Please transcribe the stretch of the ibex art project passage below from "From paper to" through "States in 2017/18.".
BEGIN Selected extract
Today, about 17,000 ibex live in Switzerland; throughout the Alps there are about 40,000.
From paper to project
Monovich and Keller are now working on a multimedia installation showcasing the scientific research through video, photography, painting and sculpture. It will be on view in Switzerland and the United States in 2017/18.
The Boston branch of swissnex – the Swiss science and innovation network – has agreed to fund the research phase. This made it possible for Monovich to visit Keller’s lab in Zurich as well as the Alpine Wildlife Research Center in Italy’s Gran Paradiso National Park, once the home of the world’s only surviving Alpine ibex population.
In September, swissnex Boston hosted an event where the two men could present their initial concepts for the “Footprint” project while soliciting feedback from the audience.
“That gave me and Edward [Monovich] the chance to think more deeply. He has a very interactive style – he actually lets people draw on his paintings. It was very exciting,” Keller recalls.
In fact, what the artist does is coat his works in shellac so that people can add their own touches with dry erase markers. It’s a method he refers to as “graffiti collaboration”.
“In the one I unveiled at swissnex, I painted the ibex and left the background fairly empty. Then I asked participants to ponder the environment of the ibex, so in a way I was asking them to become ecologists,” explains Monovich. Here’s an example:
Another installation concept is also quite interactive. It will involve an eight-foot-high basket like those used over a century ago to carry the ibex from captivity into the wild. While researching the reintroduction of the species to Switzerland, Monovich was struck by how gently the animals were released into the wild.
“The rangers carried them in these beautiful handwoven baskets. Based on the kind of performance and ritual of releasing them, it was obvious how important that relationship was to the humans helping this animal return,” Monovich says.
The idea is that visitors will walk into the basket and watch a video filmed from the point of view of an ibex.
END Selected extract
BEGIN Recorded information
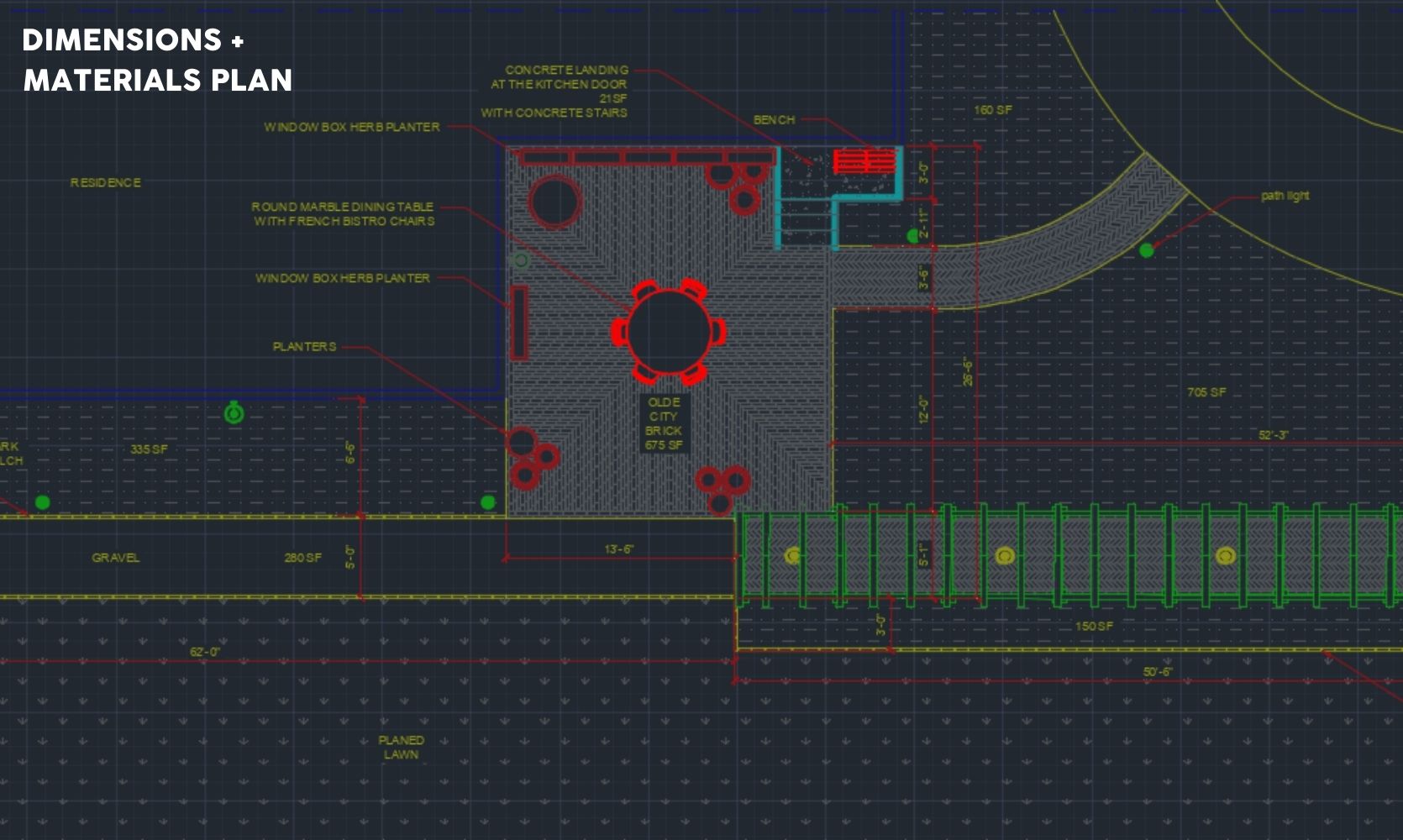Select the PLANED LAWN label
The height and width of the screenshot is (840, 1403).
tap(401, 747)
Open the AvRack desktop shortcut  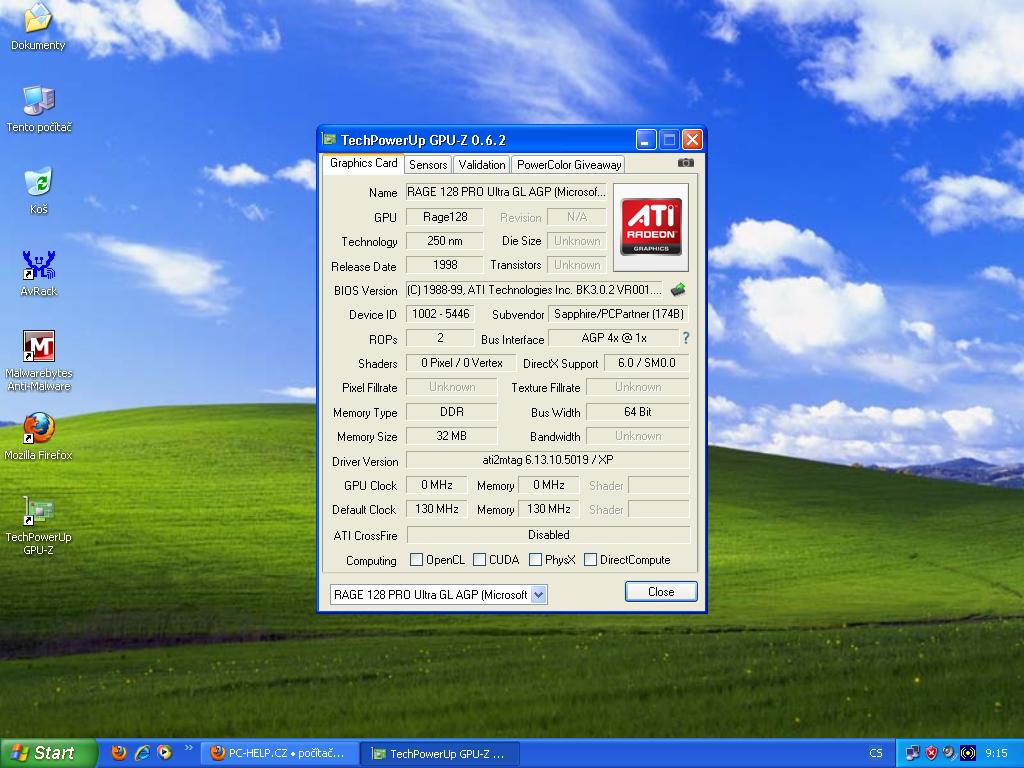(39, 266)
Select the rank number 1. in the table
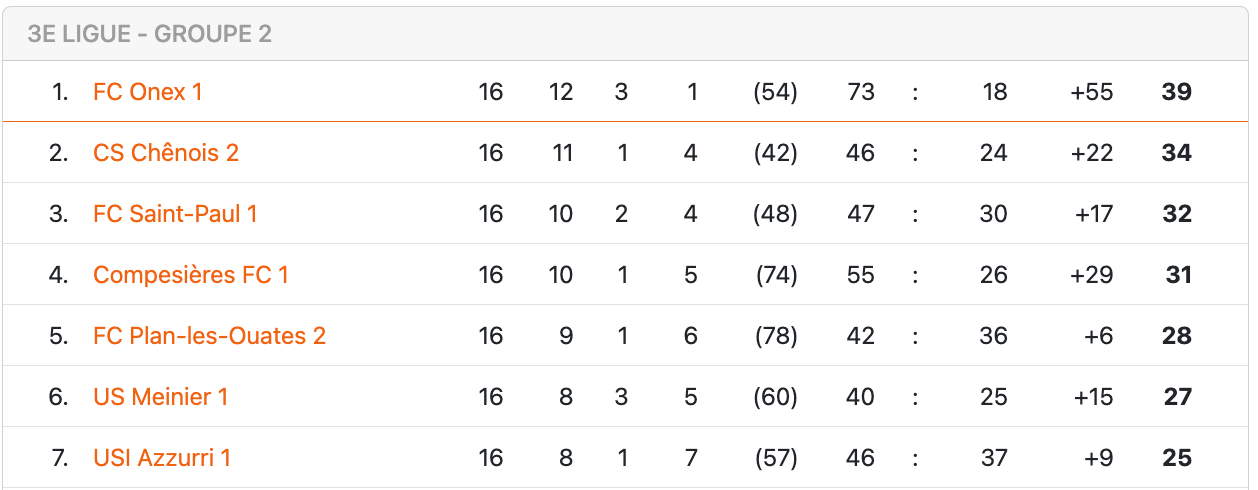Viewport: 1258px width, 490px height. pos(60,92)
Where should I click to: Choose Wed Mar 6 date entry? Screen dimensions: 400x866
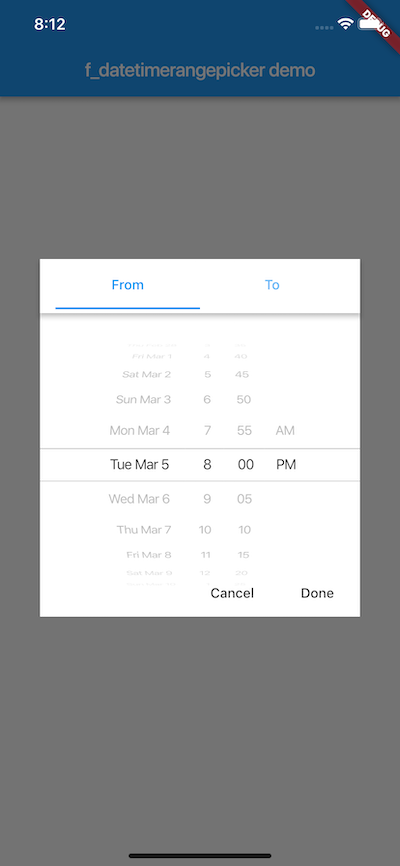point(139,499)
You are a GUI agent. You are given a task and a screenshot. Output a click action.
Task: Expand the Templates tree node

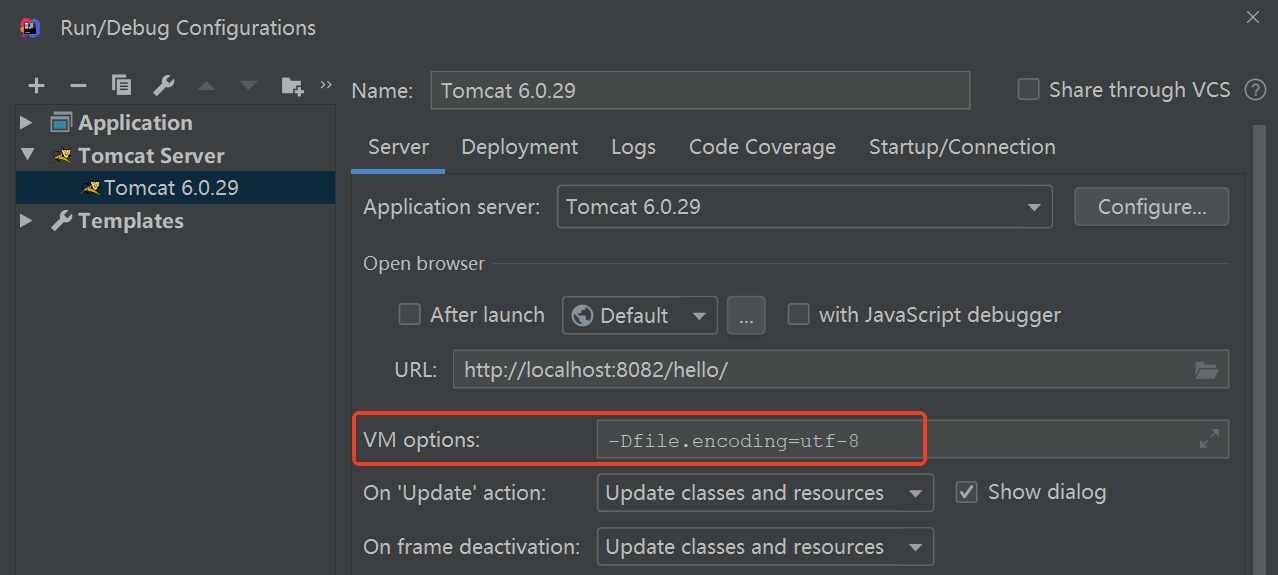(x=26, y=221)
END Recorded information
▶ [Answer box]
From paper to project
Monovich and Keller are now working on a multimedia installation showcasing the scientific research through video, photography, painting and sculpture. It will be on view in Switzerland and the United States in 2017/18.